クラッキングされたWebサイトの応急処置をしました

プログラマとして同じ攻撃に合う人が一人でも減るように、書き残しておきます。 知り合いのサイトが破壊されていました。 ハッキングというとエンジニアに突っ込まれるので以降クラッキングと呼びます。 技術者以外の方にもぜひ読んでほしいので専門用語は補足するつもりです。

セキュリティに詳しい方へ、筆者は未熟なエンジニアです。 ご意見いただけると筆者は喜びます。その際はできる限り優しくお願いします。

アクセスできないことが発覚


平日の午前0時。 自分のブログのついでに知り合いのサイトも正常稼働しているか確認するためアクセス。 以前wordpressの更新を行った際に一部のページにアクセスできなくなったことがあり、ときどき気にかけていました。

やけに読み込みが遅く、嫌な予感が。 表示されたのは「500 Internet Server Error」でした。(httpステータスコードの意味はこちら)

管理者に最近更新を行ったか確認しましたが、手動ではプラグイン等の更新を行っていないとのこと。 自動的に更新をかけるようなプラグインがあったら作動している可能性があるかもしれないということで プラグインのせいにしてその日は就寝しました。

FTPからファイルの状況を調査


翌朝、職場の休憩時間を利用して調査を行うことにしました。(良い子は仕事しよう。) ドメインにアクセスすると500エラーで入れないのだからwordpressの管理画面にも入れない。 仕方がないので管理者に許可を取ってFTPアカウントへ入りました。

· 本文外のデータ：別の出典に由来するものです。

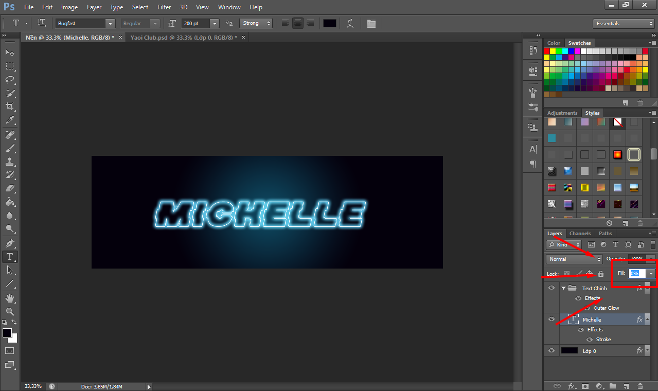
Task: Select the Eyedropper tool
Action: click(x=10, y=120)
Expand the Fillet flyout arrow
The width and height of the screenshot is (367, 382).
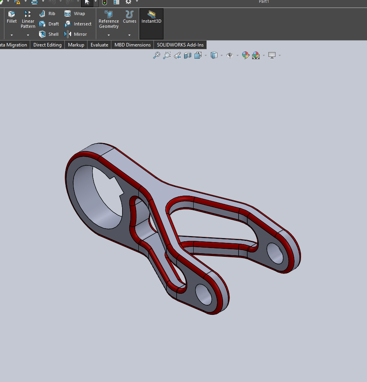[x=12, y=35]
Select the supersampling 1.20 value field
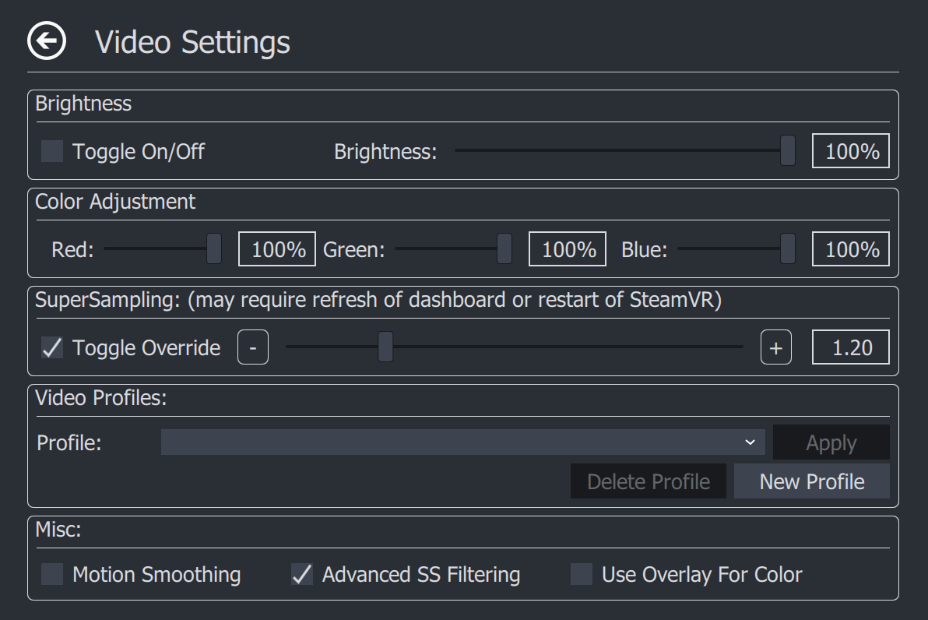Viewport: 928px width, 620px height. point(850,347)
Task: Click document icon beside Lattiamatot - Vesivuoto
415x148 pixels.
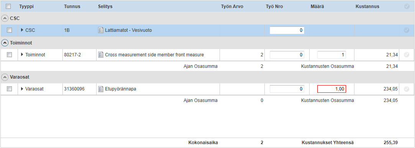Action: (x=100, y=30)
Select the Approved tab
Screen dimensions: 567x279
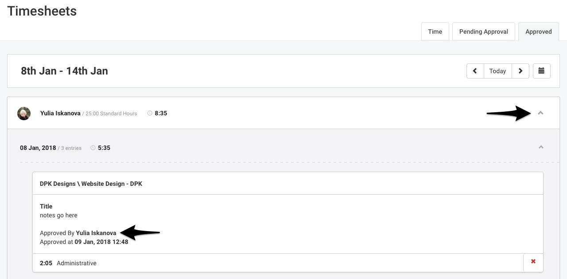click(538, 31)
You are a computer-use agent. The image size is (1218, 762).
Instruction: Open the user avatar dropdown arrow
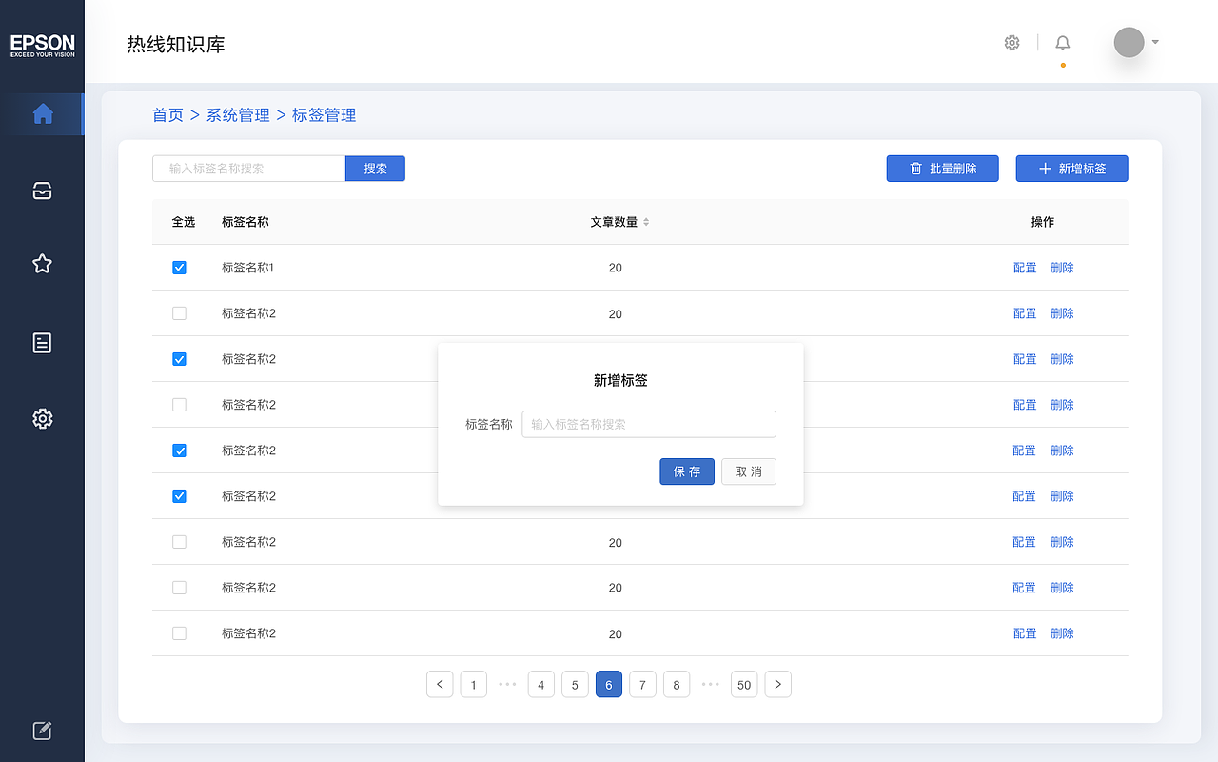coord(1153,42)
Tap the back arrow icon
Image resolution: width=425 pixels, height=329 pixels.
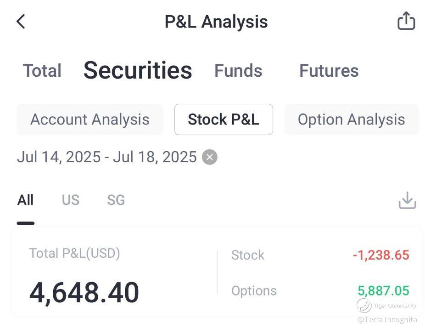coord(21,22)
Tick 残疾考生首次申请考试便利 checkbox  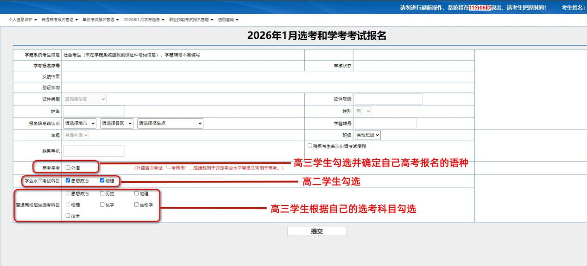pos(309,146)
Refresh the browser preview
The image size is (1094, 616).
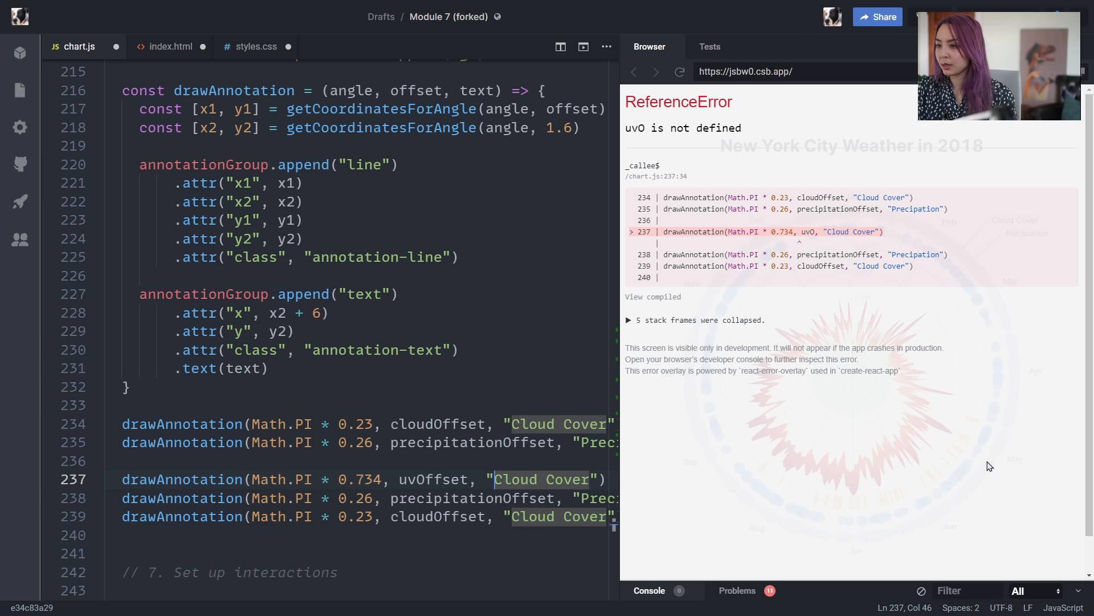click(679, 72)
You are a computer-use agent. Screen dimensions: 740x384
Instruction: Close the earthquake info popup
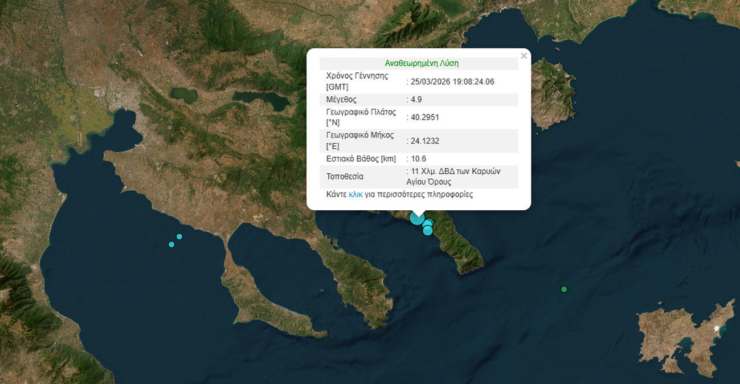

サーバーに存在するファイルを読むことでwebサイトは表示されます。友達の部屋に行って本を読ませてもらう、というイメージの行為を機械(PCやスマホ)に命令しています。私が入ったFTPアカウントとはサーバーに存在するファイルの束をWindowsのエクスプローラーを見るように操作できるサーバーの管理画面のことを指します。 (FTPについて詳しく知りたい方は【入門】FTPとは?通信・ソフトについて分かりやすく解説します | カゴヤのサーバー研究室を参照してください。)

FTPアカウントに入ってすぐに異変に気付きました。 全てではないにしろ多くのファイルが前日のAM8:58のタイムスタンプで上書きされていました。

何が起きたのか詳しく調査するためwordpressのデバッグ機能をONにしたいところですよね。 しかし調査している端末は自宅のPCではなくスマホ。 気付いたところでファイルの内容を編集をするのは途方もない作業でした。

Google Search Consoleの権限を管理者から受け取っていなかったため、レンタルサーバーのアクセスログを確認。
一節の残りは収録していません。